We recommend that you carry out the following steps in advance:
- Labeling camera + cardboard
Unpack the camera and label it and the box with installation location and the later IP address.
- Use PoE to power the camera.
- Start the Configuration Manager and change the IP address of the camera according to the plan. You can perform steps 3 to 8 using the Configuration Manager.
- Change the passwords for the users "service", "live", "user". If necessary, you can also create additional users.
- Check that the firmware version installed on the camera is up to date and update it if necessary. Always test the fire detection after updating to the latest firmware.

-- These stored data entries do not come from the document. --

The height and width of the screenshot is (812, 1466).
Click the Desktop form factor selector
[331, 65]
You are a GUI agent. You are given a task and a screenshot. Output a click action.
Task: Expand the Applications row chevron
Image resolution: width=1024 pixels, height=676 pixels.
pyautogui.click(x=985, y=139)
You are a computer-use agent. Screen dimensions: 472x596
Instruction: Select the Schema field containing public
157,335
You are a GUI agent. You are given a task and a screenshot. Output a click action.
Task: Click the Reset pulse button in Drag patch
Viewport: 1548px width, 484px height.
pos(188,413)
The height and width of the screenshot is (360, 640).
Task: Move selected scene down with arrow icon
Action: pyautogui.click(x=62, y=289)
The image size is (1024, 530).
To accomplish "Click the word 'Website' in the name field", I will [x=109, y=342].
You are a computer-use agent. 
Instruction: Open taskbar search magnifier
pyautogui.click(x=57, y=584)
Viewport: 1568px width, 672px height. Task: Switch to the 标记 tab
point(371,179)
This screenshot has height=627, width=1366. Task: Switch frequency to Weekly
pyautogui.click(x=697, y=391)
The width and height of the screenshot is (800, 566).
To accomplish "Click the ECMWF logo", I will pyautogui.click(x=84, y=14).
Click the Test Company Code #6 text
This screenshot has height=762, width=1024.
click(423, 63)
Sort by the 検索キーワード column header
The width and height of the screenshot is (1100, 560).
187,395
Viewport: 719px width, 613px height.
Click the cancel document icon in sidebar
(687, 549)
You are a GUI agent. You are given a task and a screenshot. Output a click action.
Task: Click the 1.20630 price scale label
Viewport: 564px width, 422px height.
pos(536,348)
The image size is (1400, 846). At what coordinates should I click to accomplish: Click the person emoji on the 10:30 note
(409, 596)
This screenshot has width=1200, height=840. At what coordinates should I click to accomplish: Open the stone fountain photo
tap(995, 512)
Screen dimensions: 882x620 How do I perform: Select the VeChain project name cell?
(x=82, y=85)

- Set the current time and date and assign a camera name if required.
- Change the fire detection settings as planned.
- Adjust the recording settings if necessary.
4.3 On-site commissioning
- Install the camera at the planned installation site
- Adjust the opening angle as planned and align the camera.
- Focus the camera image on the lens and then use the lens wizard to fine-tune the focus.
- Optional: If necessary, adjust the settings for fire detection to the conditions on site
- Document all settings and screenshots of the viewing area in the customer documentation.
4.4 Lens mounting

Notice!
Only use the supplied lens or approved lenses.
Do not use other lenses. A reliable functioning of the product cannot be guaranteed with other lenses.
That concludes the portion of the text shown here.